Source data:
*** Begin section ***
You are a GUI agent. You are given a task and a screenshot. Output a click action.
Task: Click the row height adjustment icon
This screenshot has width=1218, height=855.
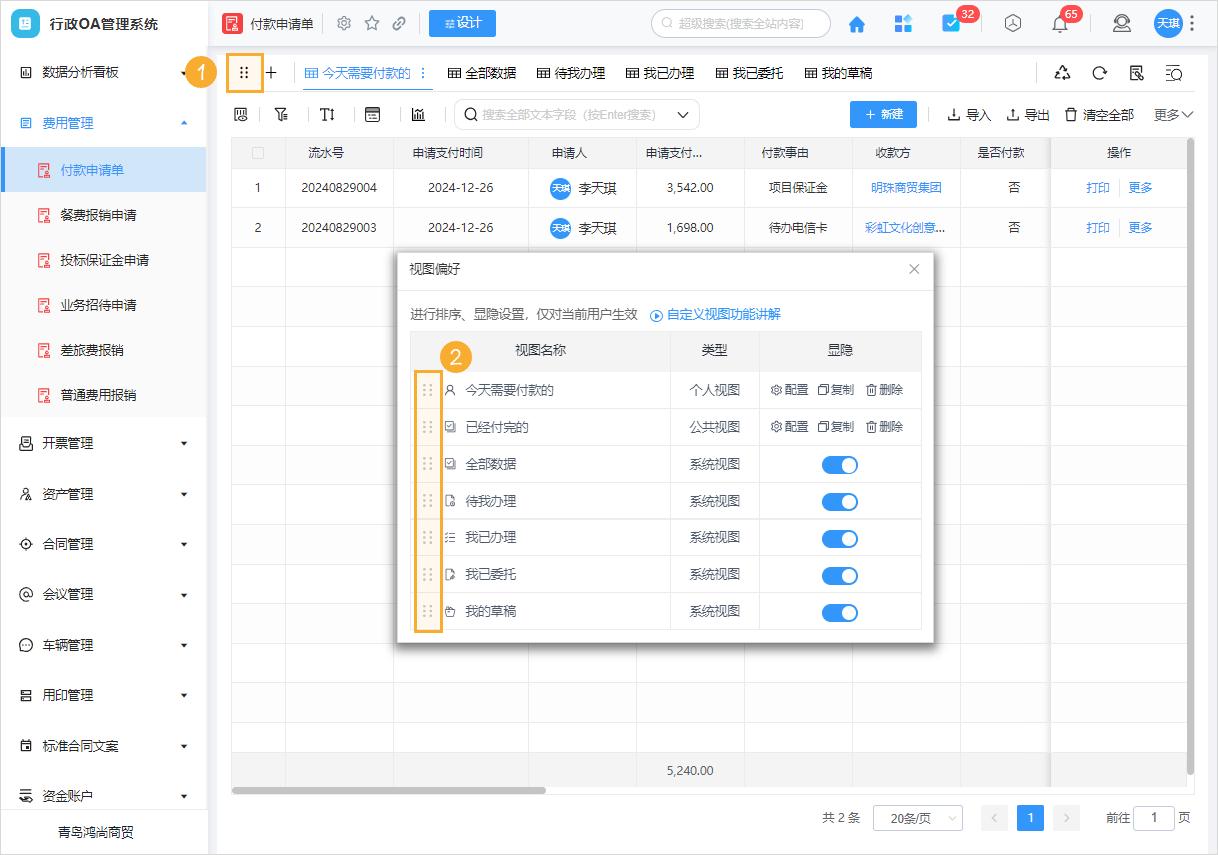tap(327, 114)
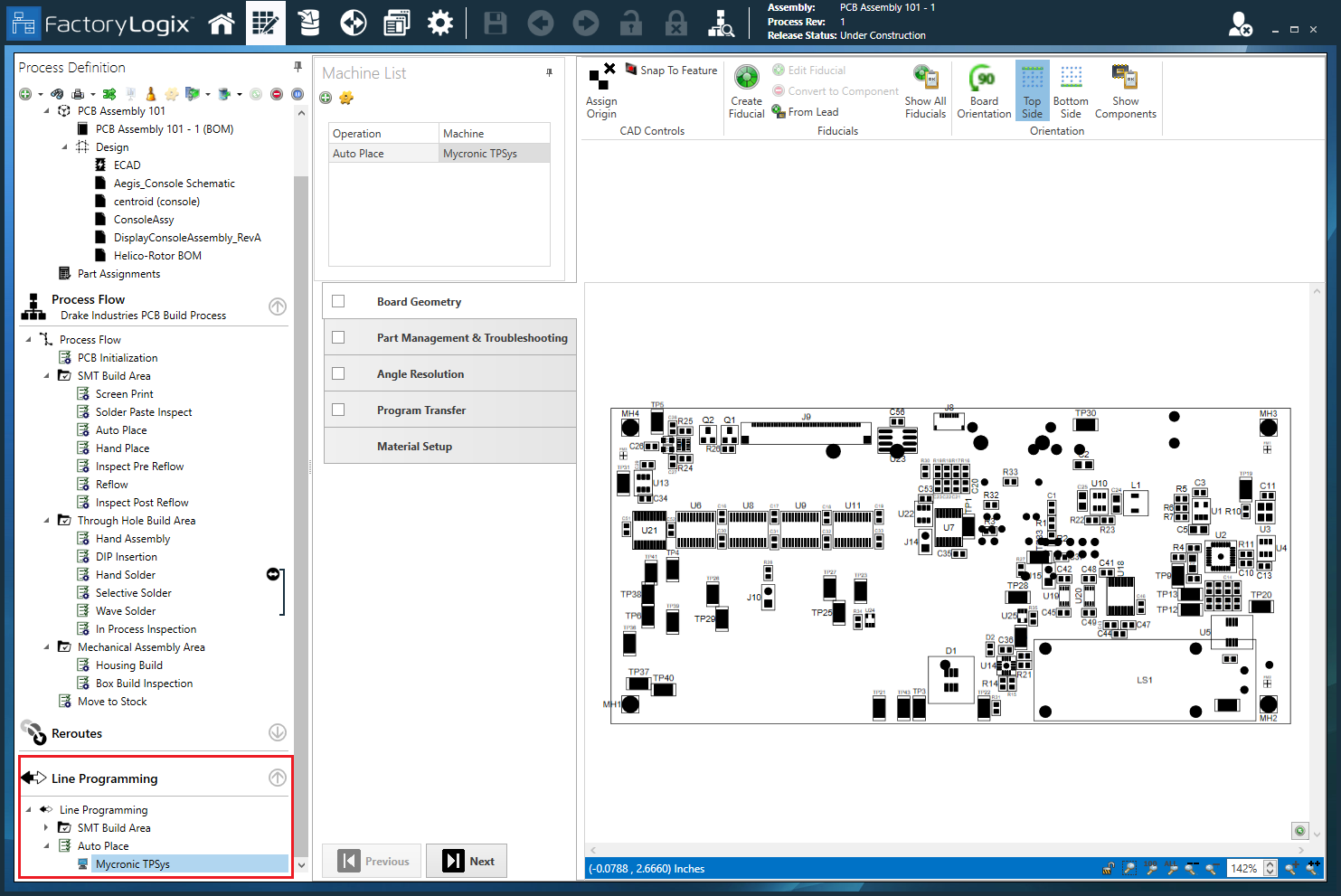This screenshot has height=896, width=1341.
Task: Check Part Management & Troubleshooting
Action: (338, 336)
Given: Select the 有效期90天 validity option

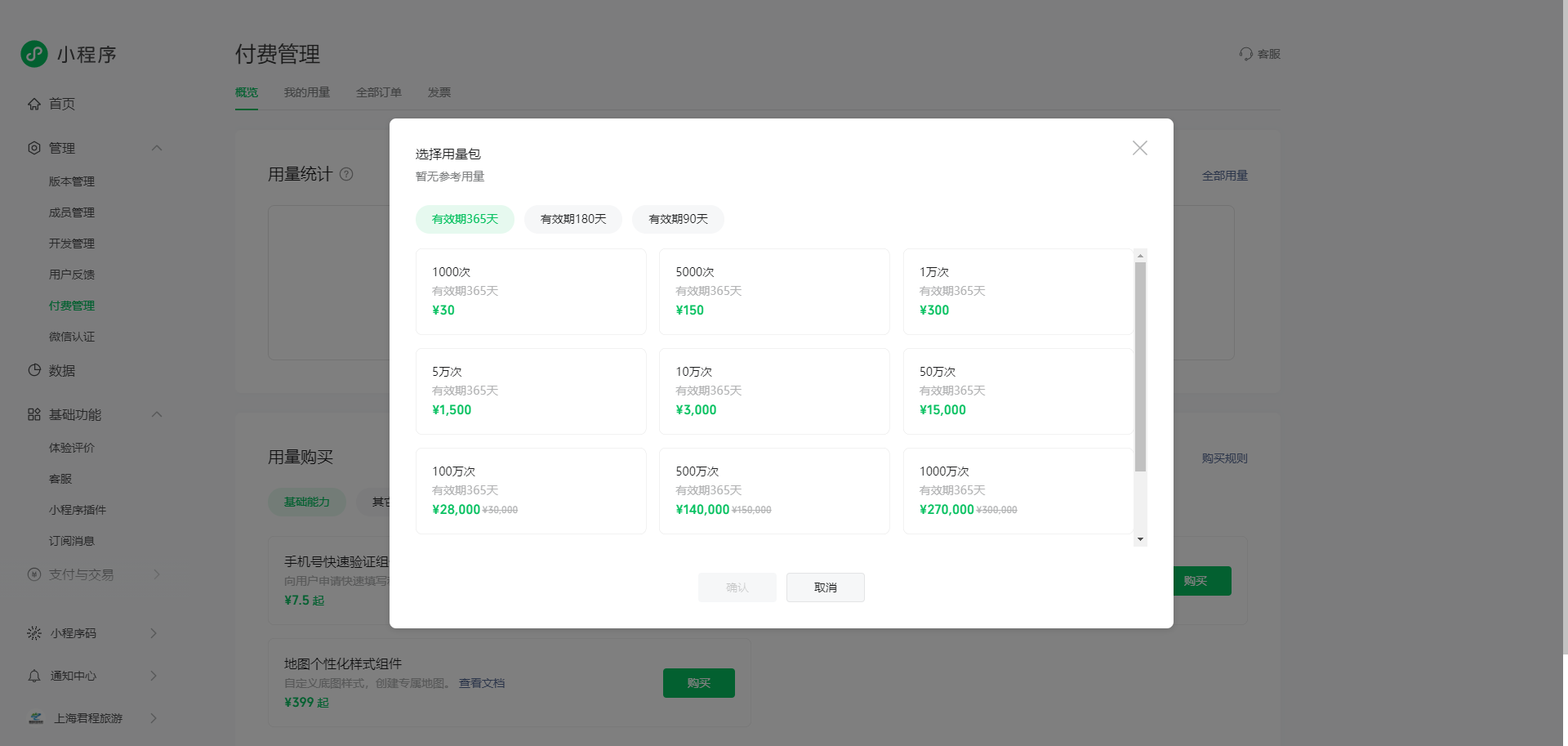Looking at the screenshot, I should click(678, 219).
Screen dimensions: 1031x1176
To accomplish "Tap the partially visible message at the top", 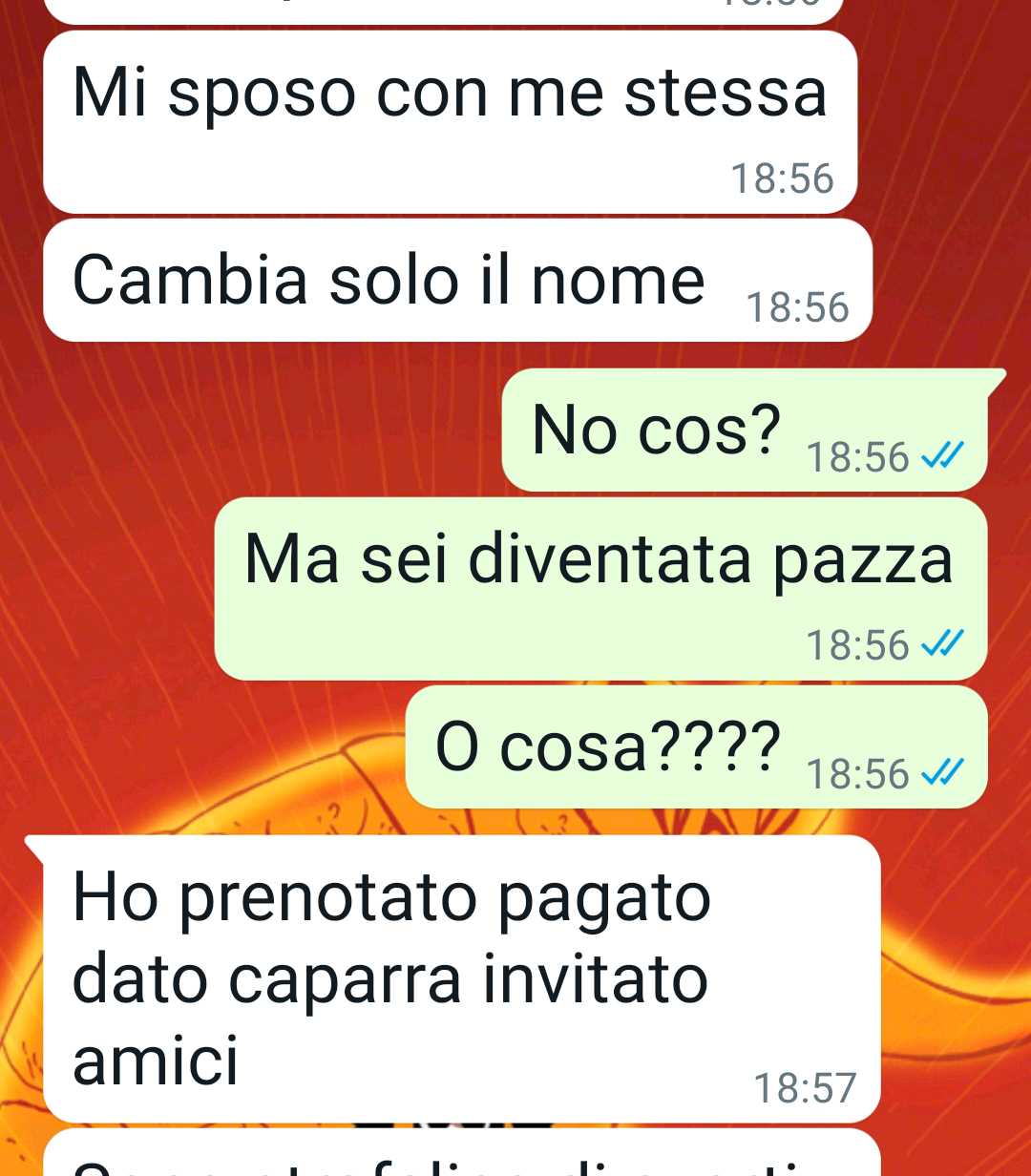I will (444, 11).
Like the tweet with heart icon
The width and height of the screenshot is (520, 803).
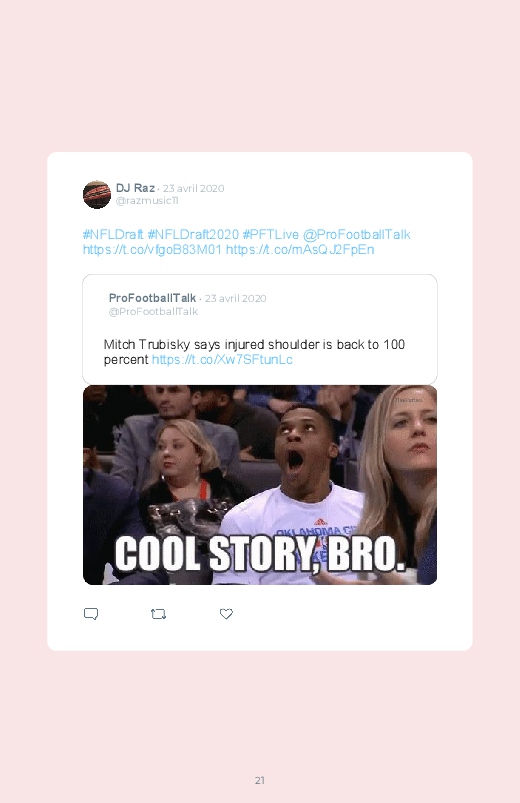(226, 614)
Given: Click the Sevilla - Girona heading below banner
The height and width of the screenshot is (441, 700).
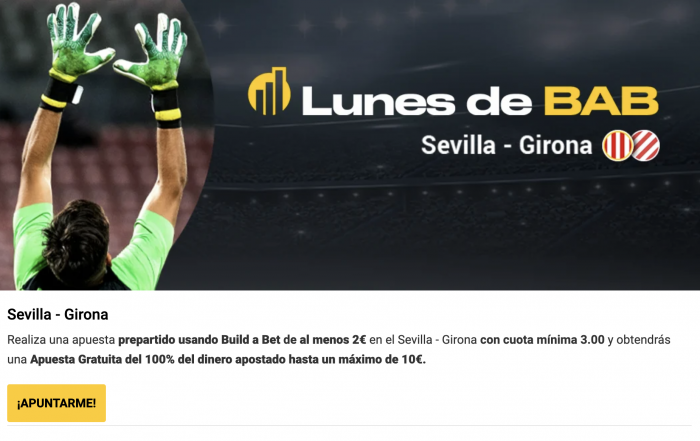Looking at the screenshot, I should click(58, 314).
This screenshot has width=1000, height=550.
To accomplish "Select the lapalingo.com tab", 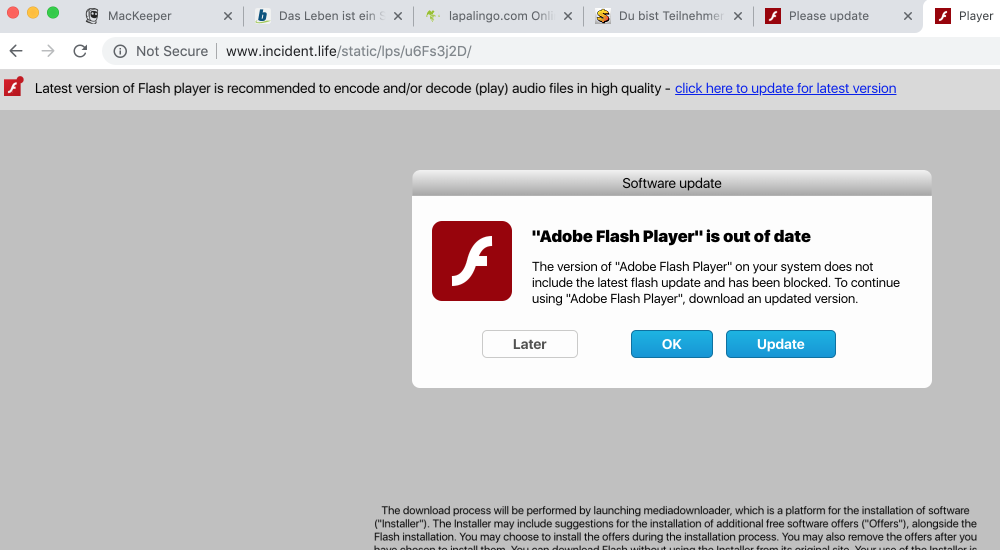I will click(490, 16).
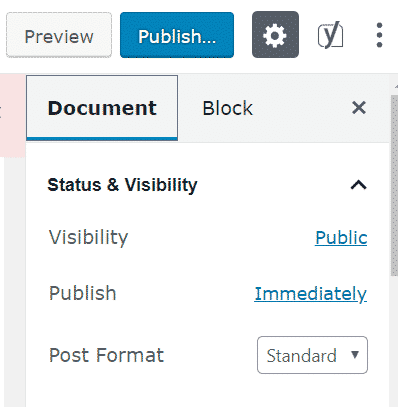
*** End section ***
Problem details:
Search the entries for the string "icon" and copy each line where it occurs.

Answer to the problem:
Task: Click the row height adjustment icon
Like the tweet with heart icon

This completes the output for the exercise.